ある時、都心部の喫茶店の二階の窓から下の繁華街の通りを行く人を見ていて、ふと感じたことがある。昔も今も通りを行く群衆は同じだが、その内容は昔と今ではすっかり変わってしまっている。私が死んだ後もこの人の流れの外観は変わらないであろうが、その内容は時とともにどんどん変わり続けて行くのだろうなと思ったことがある。

こちらが歳をとっていく間に、周囲の世界はどんどん私の知らない世界に置き換わっていっているようで、時にふと感じた時には自分がいつの間にかどこか違った世界に紛れ込んでしまったような気がすることとなる。

今度は自分に目を転じて見ても、九十ともなればいくら元気でも八十の頃にはあまり感じなかった年相応の衰えを感じさせられるようになる。八十五を過ぎると周りの友人が急に少なくなってしまうし、それに伴って会合などの機会も減る。仕事もなくなってきて、次第に社会から締め出されてくるのも避けられない。

残った友人と話しても内容は体の不調のことや、政治や社会への諦めのことが多くなる。お互いに慰め合うような話題が多くなる。たまの会合の別れの挨拶は「生きていたらまたね」ということになる。実際にそれが最後になることも珍しくない。
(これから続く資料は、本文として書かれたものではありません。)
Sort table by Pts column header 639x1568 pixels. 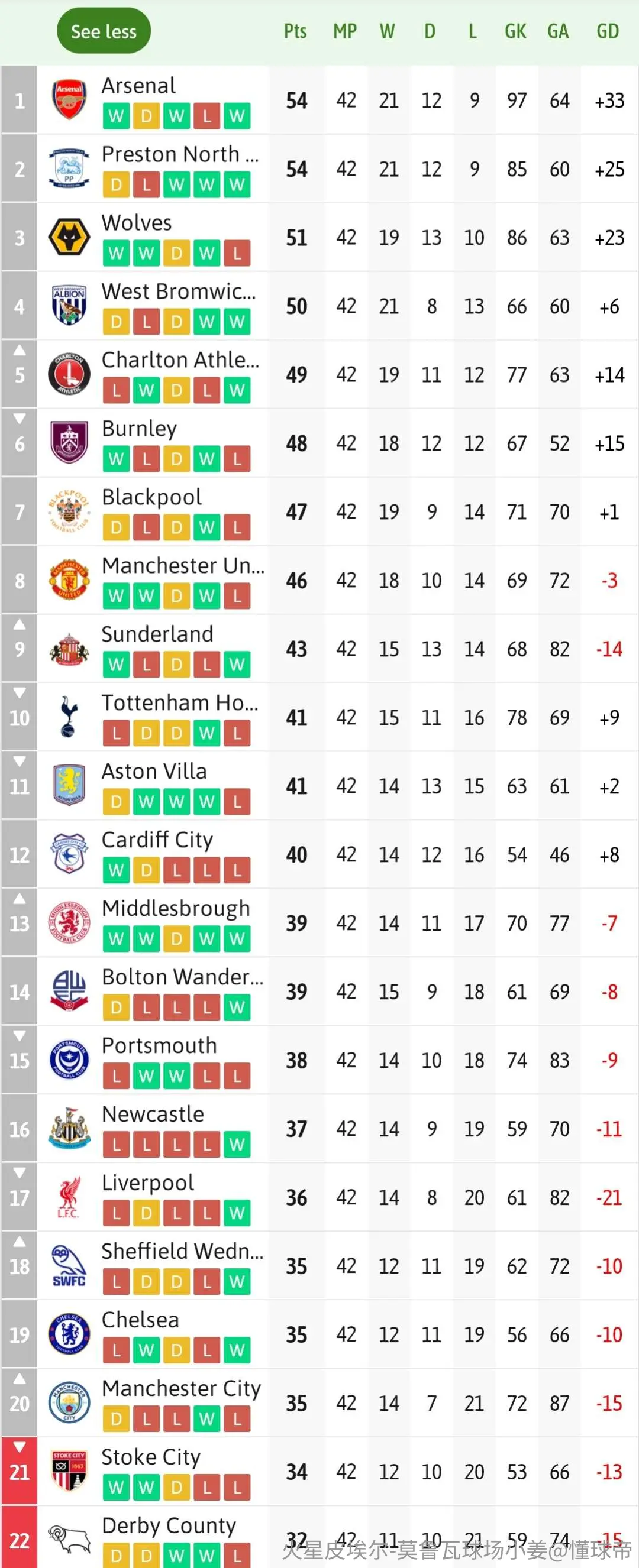(295, 31)
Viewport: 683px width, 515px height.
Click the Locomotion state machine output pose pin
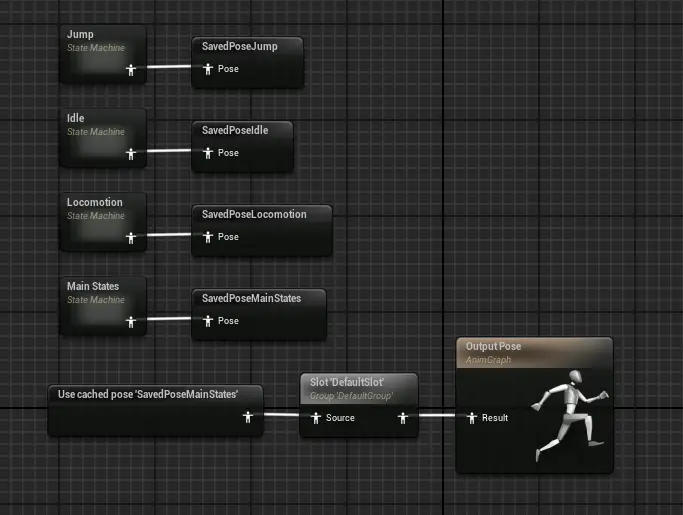point(131,237)

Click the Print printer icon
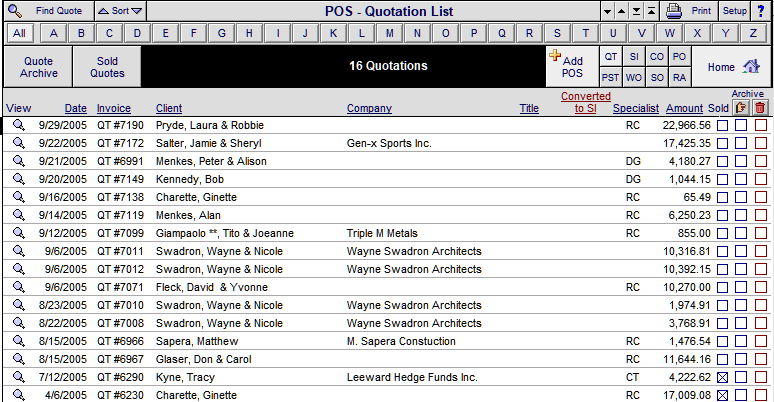[x=674, y=11]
私自身の体調は特に大きな問題はなく、一応は元気で毎朝体操をし、出来るだけ歩くようにもしているが、やはり昔のようには走ったりすれば息が切れやすくなったし、歩く速度も以前のようにはいかない。心筋梗塞も患っているのであまり無理はできない。

毎朝の体操のおかげか、最近はあまり転ばなくなったが、やはり体の平衡感覚は衰えへ、閉眼片足立ちなどをしてみると明らかなので、散歩の時などはステッキを持つようにしている。階段を降りる時には必ず手すりを持たないまでも、いつでも持てるように手を手摺に沿わせて降りるようにしている。

それに根気が落ちたのか、好奇心は昔とさして変わりないと思っているが、昔なら出た序でにあそこにも寄って行こうとしたのが、行く気はあっても、今日はもう疲れたからもうやめて帰ろうということになりやすい。

それに目や耳など感覚器のおとろへも仕方がない。老眼で細かい字が見えにくいのは当たり前だとしても、私の場合は現役時代にストレスによる左目の黄斑浮腫の続きで主として右目だけで見ているようなものなので、本を読むのには困らなくても、読み違えがあったりして読むスピードが落ちた。薄暗い所では女房が読める新聞も電気を明るくしないと読めない。また、立体視が悪いためか同じような色の机や椅子の上に置き忘れた眼鏡ケースなどが見えにくく、探してそこを見ているのに見えず見つからなかったようなことが起こる。

耳も特別日常生活で困ることは少ないが、三人が横に並んで喋っている時に、一人を挟んだ向こうの人の言うことが聞き取りにくい。テレビを見る時も少し離れすぎると、はっきり見えないし、聞こえない。女房との会話も時にちぐはぐになるが、これはこちらの聞こえ方が悪いのか女房の方に問題があるのかわからない。

会話といえば、お互い固有名詞が思いつかないことが多いので、「あれ」「それ」と代名詞でごまかしながらも、名前は出てこなくてもお互い脳で掴んだ映像が一緒なので話しは通じようなことが多くなる。それでも二人ともまだ普通名詞は忘れていないし、認知機能はまだなんとか正常範囲内ではないかと思っている。

それでも物忘れが多くなったことは確かで、動作が鈍くなったことと重なって、外出するのに時間がかかるようになったのが一つの問題である。電気、ガスに戸締りのチェックをして、近視用メガネに老眼鏡、鍵に財布、電車のカード、手帳にボールペン、スマホなどと出かける時の小物を揃えなければならない。それらを抜かりなく揃えることが一仕事である。あちこち探さねばならないことが起こるし、うっかり何か一つが抜けることもある。

せっかく靴を履き、玄関を出て鍵をかけてから気がついて、またやり直さなければならないことも起こるし、ガスの元栓や戸締りなどが心配になってまた戻らなければならなくなることもある。しかも若い時と違って、それぞれの動作が遅いので、余計に時間がかかる。これらも老いには欠かせないことなのであろうか。

最近は人生百歳の時代だと言われるようになって、実際百歳を超える人も多くなって、日常会話にもよく出てくるようになったが、私は百歳にはこだわらない。もうここまで来たら後は天命に任せるのが最善であろう。いつお迎えが来るかわからないが、出来れば最後まで、自分の体は自分で処理できる範囲に保ち、運命を天に任せるのが最良であろうと考えている。